**DATA FOR THIS TASK:**
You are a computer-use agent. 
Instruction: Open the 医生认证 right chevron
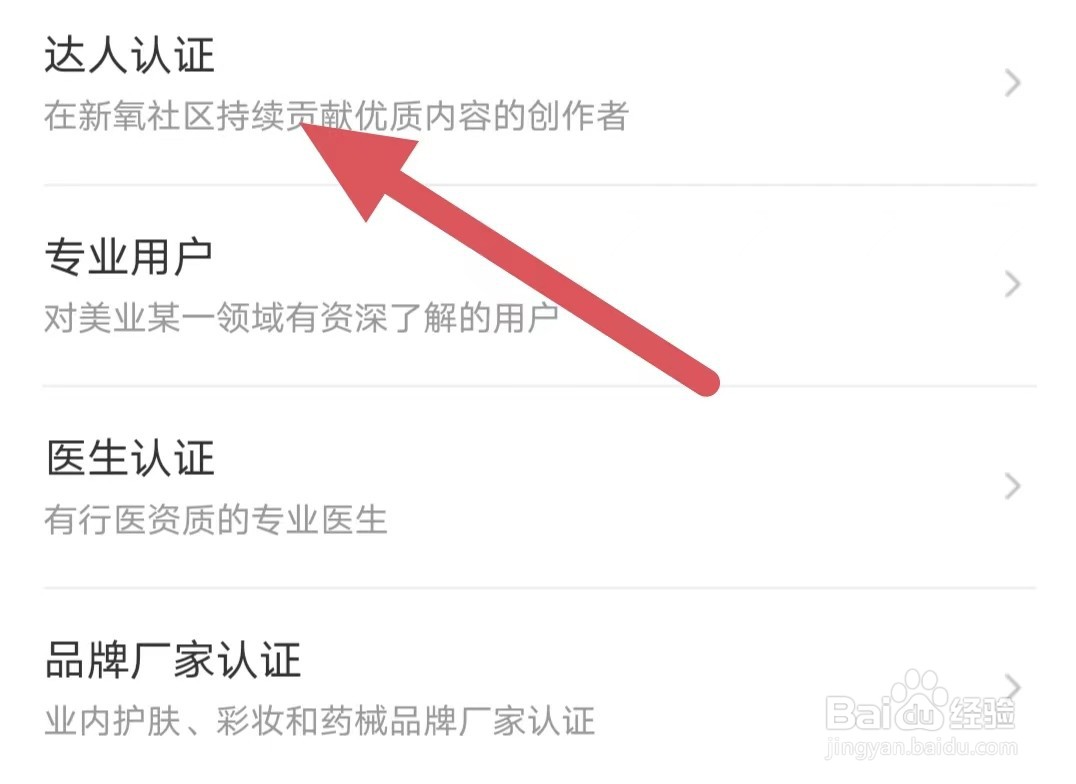[x=1012, y=485]
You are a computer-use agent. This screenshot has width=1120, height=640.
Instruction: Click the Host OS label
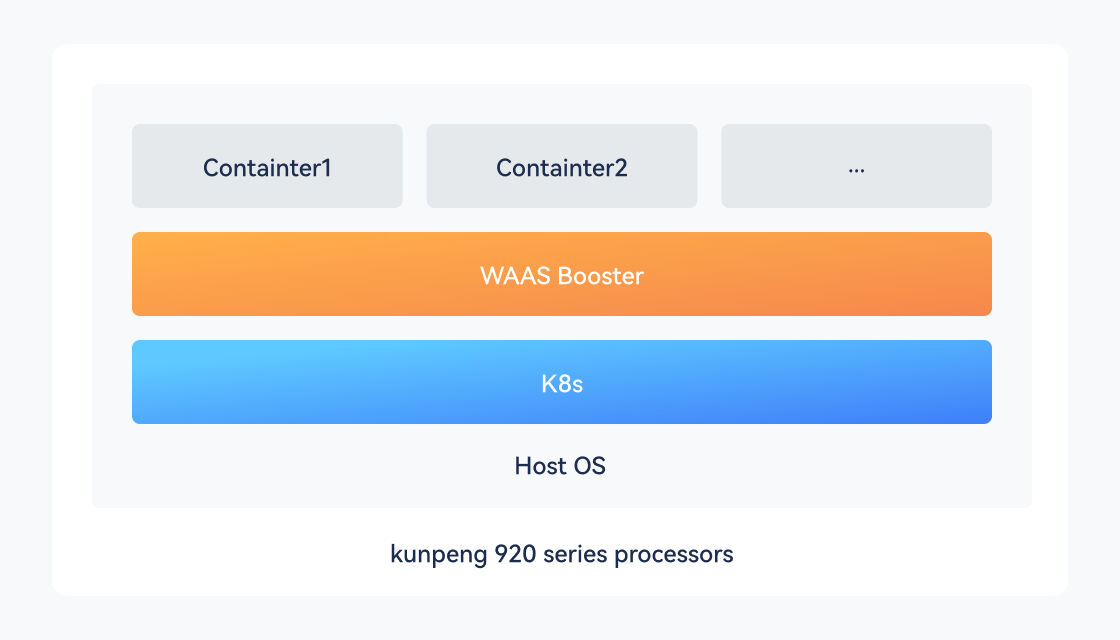560,466
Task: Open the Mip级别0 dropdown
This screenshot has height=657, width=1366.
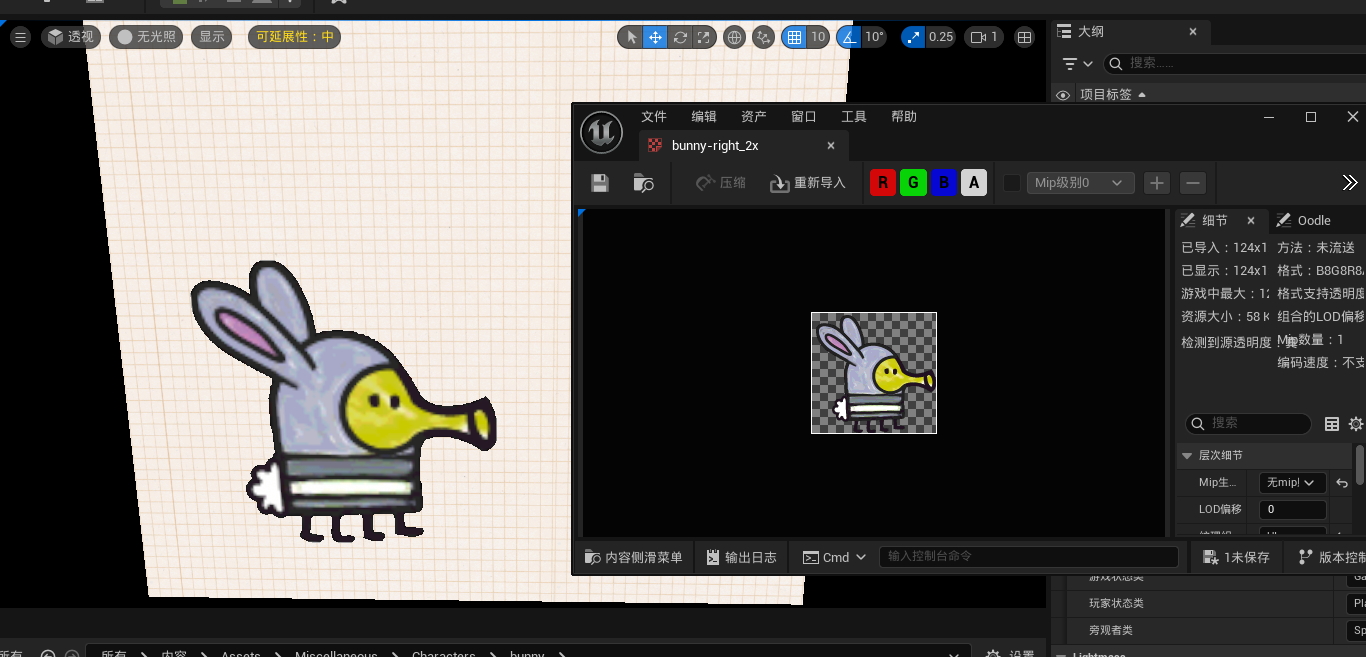Action: click(1080, 183)
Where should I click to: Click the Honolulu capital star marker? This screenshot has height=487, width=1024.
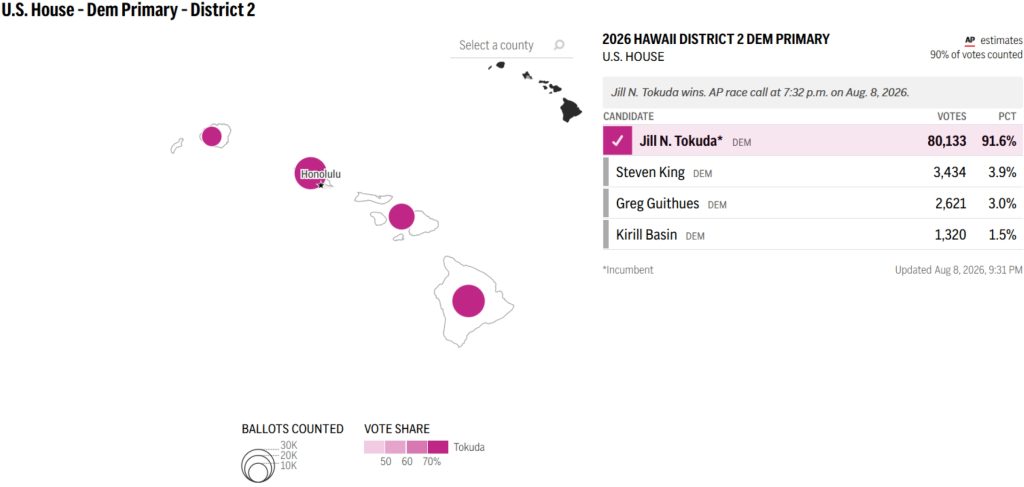[x=321, y=185]
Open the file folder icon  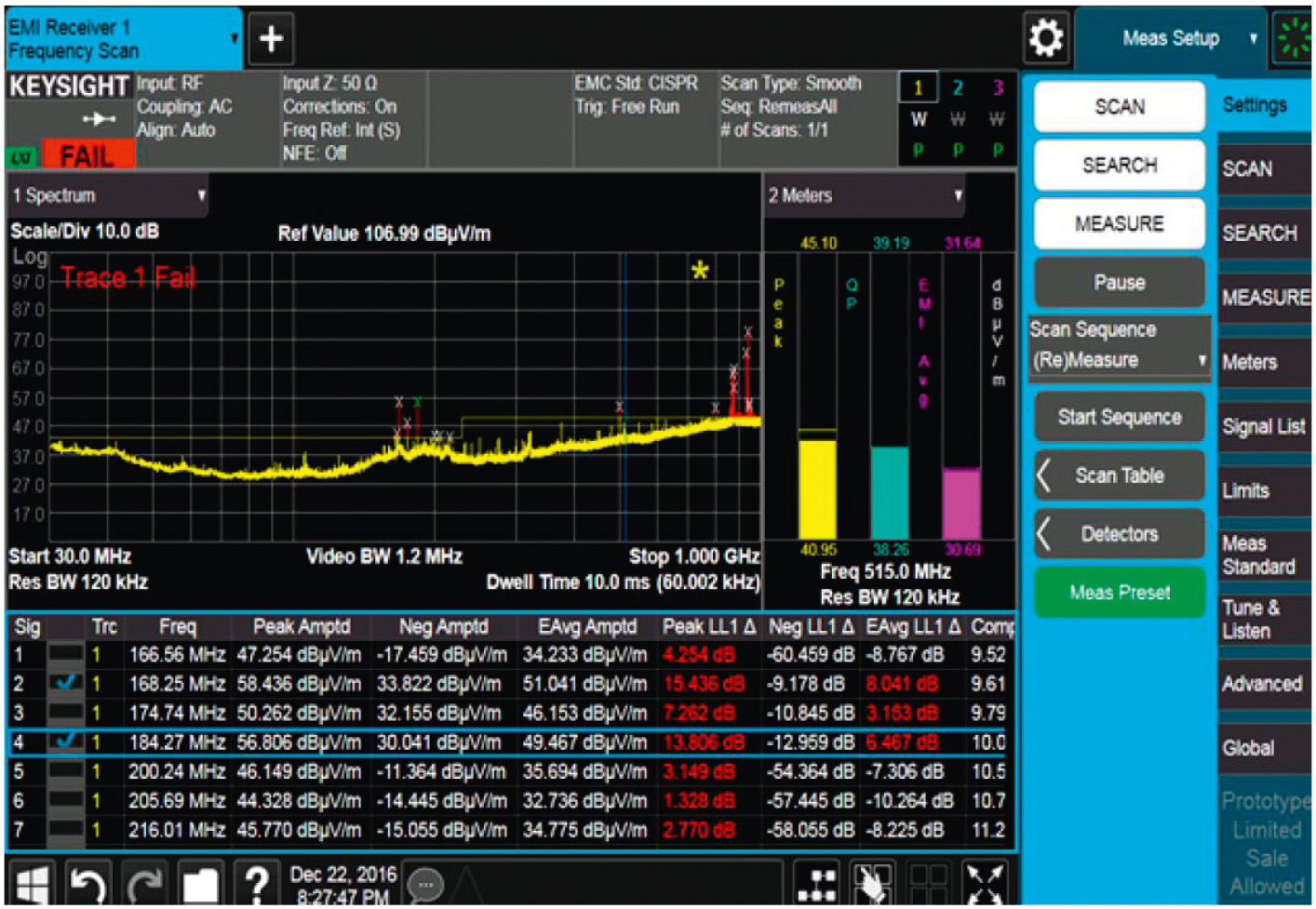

**WORK TO BE COMPLETED:**
Copy out all the data above exactly as written. Skip the pictures.

**RESULT FOR THIS EXERCISE:**
You are a computer-use agent. 
Instruction: Open the 医生认证 right chevron
[x=1012, y=485]
You are a computer-use agent. This screenshot has width=1120, height=640.
Instruction: Click the Host OS label
560,466
Task: Open the Mip级别0 dropdown
This screenshot has height=657, width=1366.
Action: click(1080, 183)
Where should I click to: Click the Honolulu capital star marker? This screenshot has height=487, width=1024.
[x=321, y=185]
Open the file folder icon  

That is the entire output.